Максим Каммерер, пройдя все круги и добравшись до центра, расспрашивает высокопоставленного и высоколобого аборигена и слышит вдруг вежливый вопрос: «А что, у вас разве мир устроен иначе?». Максим начинает говорить о высокой Теории воспитания, о тщательной кропотливой работе над каждой дитячьей душой…
Абориген слушает, улыбается, кивает, а потом замечает вскользь: «Мир не может быть построен так, как вы мне сейчас рассказали. Такой мир может быть только придуман. Боюсь, друг мой, вы живете в мире, который кто-то придумал – до вас и без вас, – а вы не догадываетесь об этом…»
Ради этой фразы Стругацкие и собирались написать этот роман. Дескать, прощание с миром утопии, эпитафия. Приговор. Но не все так просто в этой эволюции. Эти прощание – эпитафия – приговор содержались уже в самой первой книге из утопического цикла братьев Стругацких. Должны были содержаться. В наметках к первому роману из этого цикла «Возвращение. (Полдень, ХХII век)» значится: «Хорошо бы ввести в “Возвращение” маленькие рассказики из нынешней жизни – для контраста и настроения – à la Хемингуэй или Дос Пассос. Не позволят, наверное. (Блокада, война – Сталинград, военный коммунизм, 37-й год, смерть Сталина, целина, запуск спутника и ракеты…)».

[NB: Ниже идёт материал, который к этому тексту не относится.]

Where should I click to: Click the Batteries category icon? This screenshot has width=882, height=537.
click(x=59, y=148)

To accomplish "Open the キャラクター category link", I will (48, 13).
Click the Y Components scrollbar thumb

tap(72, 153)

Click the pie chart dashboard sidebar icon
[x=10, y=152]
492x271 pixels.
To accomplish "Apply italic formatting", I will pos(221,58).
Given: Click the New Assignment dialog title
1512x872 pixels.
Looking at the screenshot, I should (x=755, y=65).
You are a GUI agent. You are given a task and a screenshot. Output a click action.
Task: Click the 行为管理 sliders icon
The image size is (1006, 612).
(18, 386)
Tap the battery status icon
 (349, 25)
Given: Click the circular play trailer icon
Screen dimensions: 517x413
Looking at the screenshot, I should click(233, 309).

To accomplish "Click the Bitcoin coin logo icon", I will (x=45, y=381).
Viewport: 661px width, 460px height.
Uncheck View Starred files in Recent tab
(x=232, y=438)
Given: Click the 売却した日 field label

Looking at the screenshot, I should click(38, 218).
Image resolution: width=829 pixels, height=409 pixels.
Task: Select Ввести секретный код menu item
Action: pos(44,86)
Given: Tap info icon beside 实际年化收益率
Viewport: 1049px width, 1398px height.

Ведь это и получался бы тот внешний круг Империи Полдня, царства разума, творчества и справедливости, которыми она ощетинивалась против враждебного «извне». Только расположен он был не в пространстве, а во времени.
На самом деле. На самом деле эта история свидетельствует: братья Стругацкие так же мало проходят по утопическому ведомству, как и по антиутопическому, – что-то иное, не менее важное, чем утопия или антиутопия, было в их прозе. Борис Стругацкий в «Комментариях…» делает удивительное признание: «В повести “Извне” герои АБС впервые обретают прототипов. АН описывает своих друзей однополчан, БН – начальника Пенджикентской археологической экспедиции… Прототипы себя не узнали. Впрочем, это, видимо, свойство всех (за малым исключением) прототипов: они не способны узнать себя в литературных героях, как редкий человек умеет узнавать свой голос, записанный на магнитофон».
Это – не так. Человек узнает свой голос, записанный на магнитофон. Просто этот голос человеку, как правило, не нравится. Так и узнавание себя в литературных героях – мало кому нравится свое отражение в литературном зеркале. Просто интеллигентный человек редко сообщит писателю: за что ж ты меня так… изобразил? Останется наедине со своей болью узнавания.
Однако признание удивительно не этим. В связи с этим признанием вдруг понимаешь, соображаешь, что вся совокупная проза братьев Стругацких – какое-то удивительное зеркало позднесоветской жизни. Поразительно точное, чуть ли не лирическое, чуть ли не дневниковое. Обломки и осколки действительности вклеиваются в выдуманный, нарисованный мир – тем они становятся действительнее, острее, осколочнее.
Борис пишет о том, как они вместе с братом писали повесть «За миллиард лет до конца света», и внимательному читателю становится понятно, почему именно эта повесть привлекла внимание гениального пессимиста – кинорежиссера Александра Сокурова, какую надрывную, едва ли не чеховскую, тоску он расслышал в этом гротескном повествовании про талантливых людей, которым некая неясная, но напористая сила не дает совершить то или иное открытие. Не дает, попросту говоря, осуществиться.